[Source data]

════════════════

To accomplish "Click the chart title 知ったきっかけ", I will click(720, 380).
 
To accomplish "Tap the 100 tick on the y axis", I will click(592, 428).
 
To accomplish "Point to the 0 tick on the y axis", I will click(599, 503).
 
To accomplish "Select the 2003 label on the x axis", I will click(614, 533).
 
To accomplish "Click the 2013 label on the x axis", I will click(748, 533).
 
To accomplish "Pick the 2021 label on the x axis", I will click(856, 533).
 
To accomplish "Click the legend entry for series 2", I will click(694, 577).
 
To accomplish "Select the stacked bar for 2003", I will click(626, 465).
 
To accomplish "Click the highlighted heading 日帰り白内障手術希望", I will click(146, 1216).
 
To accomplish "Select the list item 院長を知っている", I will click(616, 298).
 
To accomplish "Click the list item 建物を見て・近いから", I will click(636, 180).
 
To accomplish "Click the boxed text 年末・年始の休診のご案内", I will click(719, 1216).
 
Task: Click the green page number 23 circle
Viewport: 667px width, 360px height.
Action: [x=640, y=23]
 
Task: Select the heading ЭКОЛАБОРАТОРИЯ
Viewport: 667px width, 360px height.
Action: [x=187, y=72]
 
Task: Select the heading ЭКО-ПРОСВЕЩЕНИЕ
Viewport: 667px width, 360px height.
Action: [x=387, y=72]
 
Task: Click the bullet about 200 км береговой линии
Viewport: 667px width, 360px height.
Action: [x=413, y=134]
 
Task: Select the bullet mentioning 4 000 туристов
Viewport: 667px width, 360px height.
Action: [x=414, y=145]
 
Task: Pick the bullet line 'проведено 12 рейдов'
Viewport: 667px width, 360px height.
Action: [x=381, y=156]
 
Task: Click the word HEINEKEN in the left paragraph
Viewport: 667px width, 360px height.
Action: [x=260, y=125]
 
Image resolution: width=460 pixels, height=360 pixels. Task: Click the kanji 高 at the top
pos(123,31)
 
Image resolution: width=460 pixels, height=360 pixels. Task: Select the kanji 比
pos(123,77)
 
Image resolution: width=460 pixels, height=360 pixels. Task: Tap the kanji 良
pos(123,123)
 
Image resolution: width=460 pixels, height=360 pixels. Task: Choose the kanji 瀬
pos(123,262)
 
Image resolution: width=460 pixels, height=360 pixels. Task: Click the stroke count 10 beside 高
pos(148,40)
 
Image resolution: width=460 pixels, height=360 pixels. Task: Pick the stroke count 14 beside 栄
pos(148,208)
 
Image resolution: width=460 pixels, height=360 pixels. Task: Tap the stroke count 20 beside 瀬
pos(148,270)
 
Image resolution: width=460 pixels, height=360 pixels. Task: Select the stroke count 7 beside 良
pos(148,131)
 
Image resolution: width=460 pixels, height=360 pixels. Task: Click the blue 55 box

════════════════

Reproduce the records above, switching each "stroke count" to "stroke total" and keeping everything else the same.

SOLUTION TO THE PROBLEM:
To accomplish "Click the chart title 知ったきっかけ", I will click(720, 380).
 
To accomplish "Tap the 100 tick on the y axis", I will click(592, 428).
 
To accomplish "Point to the 0 tick on the y axis", I will click(599, 503).
 
To accomplish "Select the 2003 label on the x axis", I will click(614, 533).
 
To accomplish "Click the 2013 label on the x axis", I will click(748, 533).
 
To accomplish "Pick the 2021 label on the x axis", I will click(856, 533).
 
To accomplish "Click the legend entry for series 2", I will click(694, 577).
 
To accomplish "Select the stacked bar for 2003", I will click(626, 465).
 
To accomplish "Click the highlighted heading 日帰り白内障手術希望", I will click(146, 1216).
 
To accomplish "Select the list item 院長を知っている", I will click(616, 298).
 
To accomplish "Click the list item 建物を見て・近いから", I will click(636, 180).
 
To accomplish "Click the boxed text 年末・年始の休診のご案内", I will click(719, 1216).
 
Task: Click the green page number 23 circle
Viewport: 667px width, 360px height.
Action: [x=640, y=23]
 
Task: Select the heading ЭКОЛАБОРАТОРИЯ
Viewport: 667px width, 360px height.
Action: [x=187, y=72]
 
Task: Select the heading ЭКО-ПРОСВЕЩЕНИЕ
Viewport: 667px width, 360px height.
Action: [x=387, y=72]
 
Task: Click the bullet about 200 км береговой линии
Viewport: 667px width, 360px height.
Action: [x=413, y=134]
 
Task: Select the bullet mentioning 4 000 туристов
Viewport: 667px width, 360px height.
Action: [x=414, y=145]
 
Task: Pick the bullet line 'проведено 12 рейдов'
Viewport: 667px width, 360px height.
Action: [x=381, y=156]
 
Task: Click the word HEINEKEN in the left paragraph
Viewport: 667px width, 360px height.
Action: [x=260, y=125]
 
Image resolution: width=460 pixels, height=360 pixels. Task: Click the kanji 高 at the top
pos(123,31)
 
Image resolution: width=460 pixels, height=360 pixels. Task: Select the kanji 比
pos(123,77)
 
Image resolution: width=460 pixels, height=360 pixels. Task: Tap the kanji 良
pos(123,123)
 
Image resolution: width=460 pixels, height=360 pixels. Task: Choose the kanji 瀬
pos(123,262)
 
Image resolution: width=460 pixels, height=360 pixels. Task: Click the stroke total 10 beside 高
pos(148,40)
 
Image resolution: width=460 pixels, height=360 pixels. Task: Pick the stroke total 14 beside 栄
pos(148,208)
 
Image resolution: width=460 pixels, height=360 pixels. Task: Tap the stroke total 20 beside 瀬
pos(148,270)
 
Image resolution: width=460 pixels, height=360 pixels. Task: Select the stroke total 7 beside 良
pos(148,131)
 
Image resolution: width=460 pixels, height=360 pixels. Task: Click the blue 55 box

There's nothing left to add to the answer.